Monday, January 18, 2010

Still Lessons to be Learned

Today is MLK Day, Martin Luther King's observance. He was a great man, a Godly man. He had messages that we can all still learn from today. But I'm afraid he, and his message, have been placed in a box he was trying to open decades ago. The race box. And it could be eye opening to look at that box.

Martin Luther King, along with his day of observance, was first observed in 1986 after President Reagan signed it into law in 1983. It was immediately embraced by the black community. It has taken nearly 25 years for the typical holiday observances to reach the magnitude it is today. But that, said, it's not as observed, yet, as some other holidays. We do close the federal offices, post offices and post offices, along with banks now. Some school districts have the day off, but if you look carefully, alot of those school districts are urban schools with a majority of black students. Out in the suburbs, its still unusual to have this day off. Such is the case here, around the Detroit area. We lived in the New England region for a few years and there, they would really observe the day by having the children learn excerpts from Mr. King's famous, "I Have a Dream" speech. In my opinion, learning about the man, his message and his words is observing the day in a much more genuine way that having the day off from school or work, simply to play for the day or a few more hours to get errands such as groceries done. But that's just me.

I feel that one of the most quoted phrases that epitomizes Mr. King is the one that says he dreams of the day his children aren't judged by the color of their skin, but by the content of their character. What a great quote. What a great sentiment. And what a great goal. I think in the four decades that has passed since it was originally spoken, things between the black and white communities have improved. But it hasn't arrived yet.
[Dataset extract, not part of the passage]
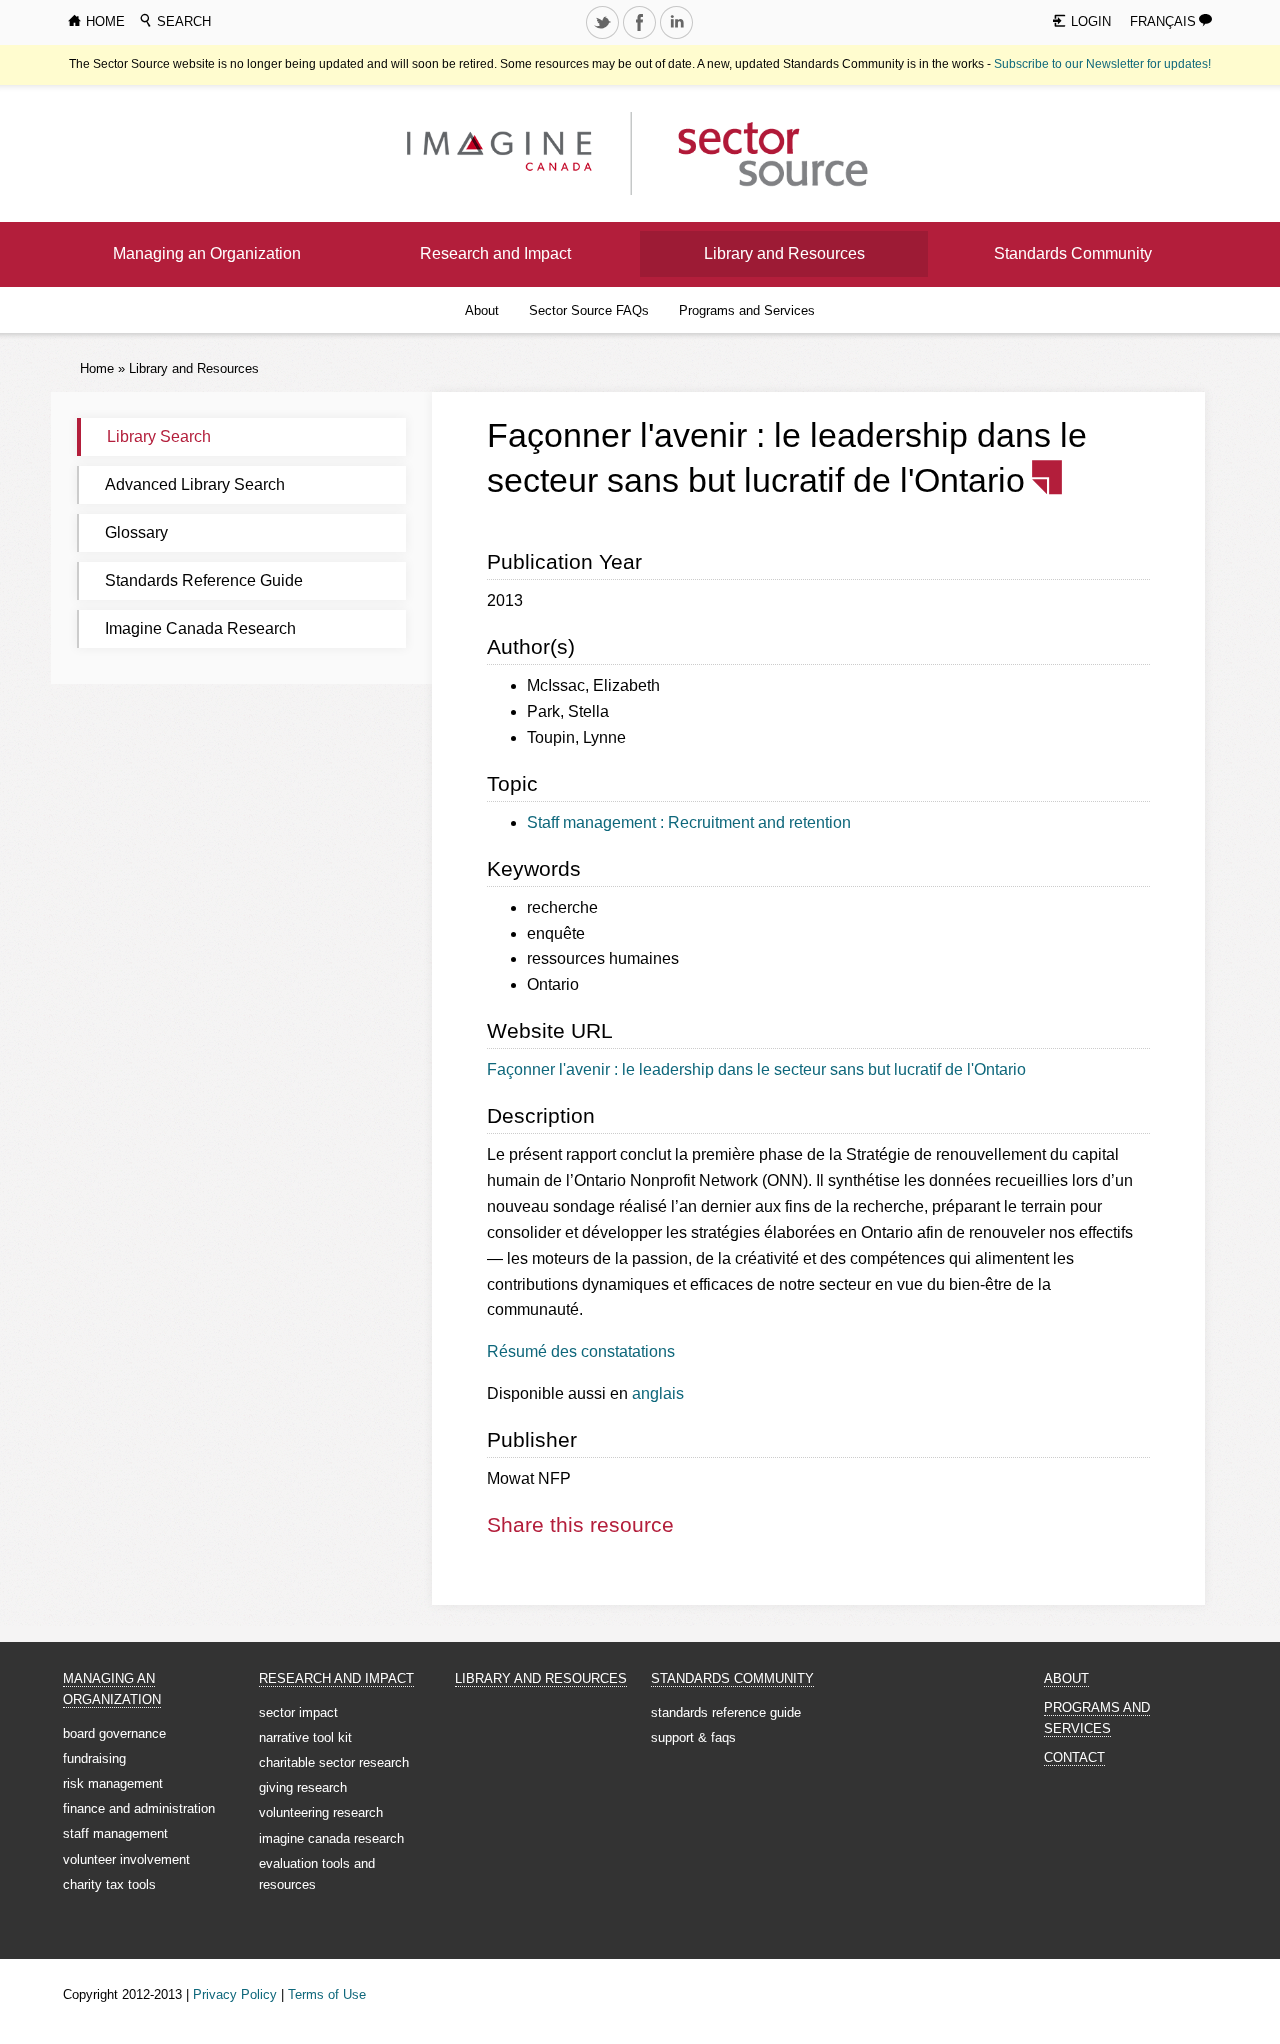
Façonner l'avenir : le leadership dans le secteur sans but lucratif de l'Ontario (756, 1069)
One of his last speeches he gave was about the Vietnam War. In it, he said that darkness doesn't dispel darkness. Light does. And hate does not cure hate. Love does. Isn't that profound? A little obvious, but profound, nonetheless. In this fight for race equality, I think both sides have, at times, forgotten this simple concept. I think it also holds true in most conflicts of ideals. Hate is met with hate. We see it in the abortion protests. We see it in the gay protests. Hate is met with hate. And hate will never, ever change someone's mind. It will never be the more attractive option. God did not intend for His people to use His words and His teachings to spew hate toward anyone. And that does not give the recipients of the radical, over-zealous religious protests the right to meet their hatred with hatred of their own. Two wrongs don't make a right, remember? Martin Luther King has been held up as a great man in the civil rights movement. We also need to remember he was a great follower of God.
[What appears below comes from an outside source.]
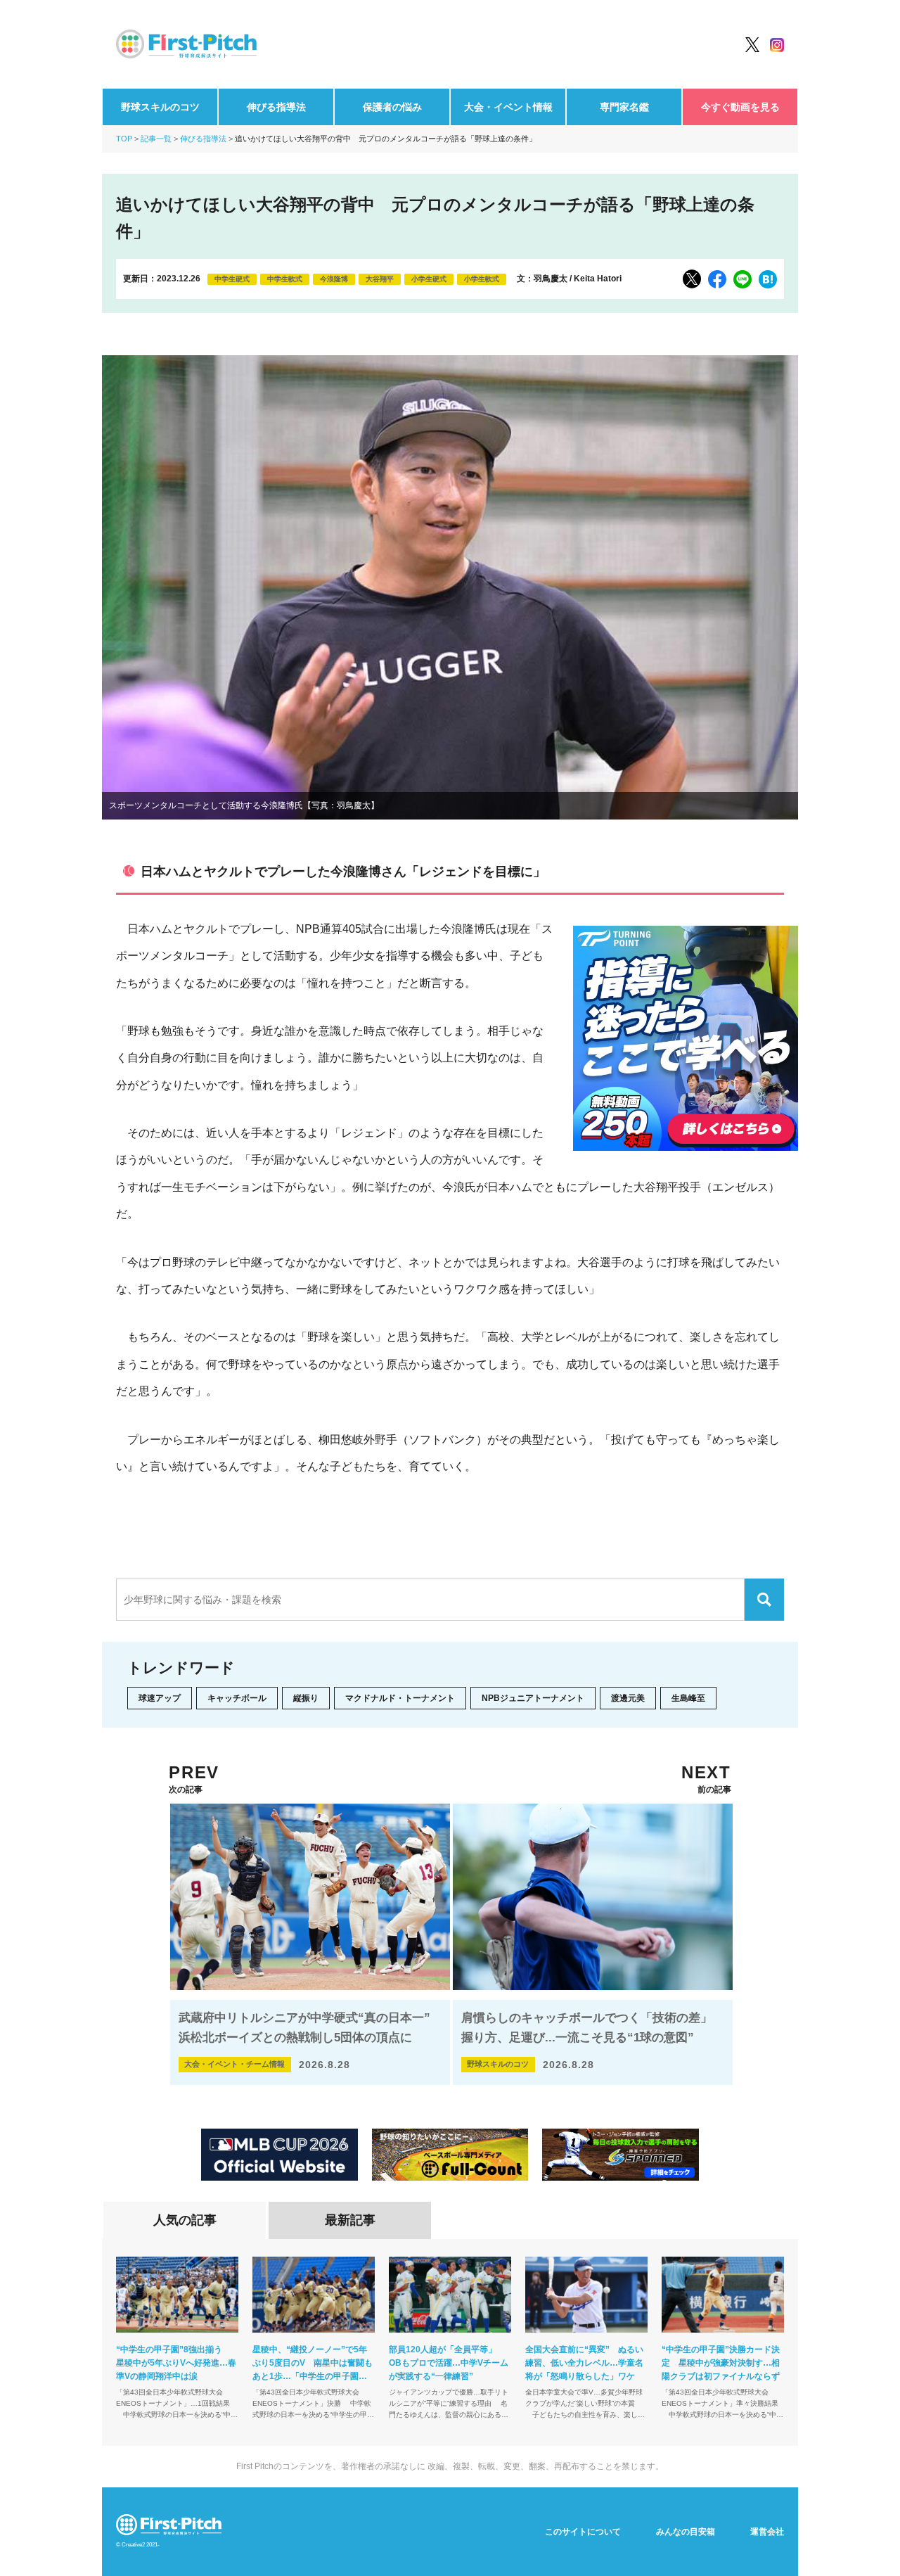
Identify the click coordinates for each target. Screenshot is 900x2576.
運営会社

"The content of our character." That's a sermon and life-goal for all of us, black, white, Jew, Islam, gay, straight, Christian or not. Let's consider the next time we have a difference of opinion, difference of ideals, difference of lifestyles what the content of our character is showing the world. Let's all, all of us, strive to make this one phrase spoken by Martin Luther King many, many years ago more the norm than not. I think it would go a very long way in this world.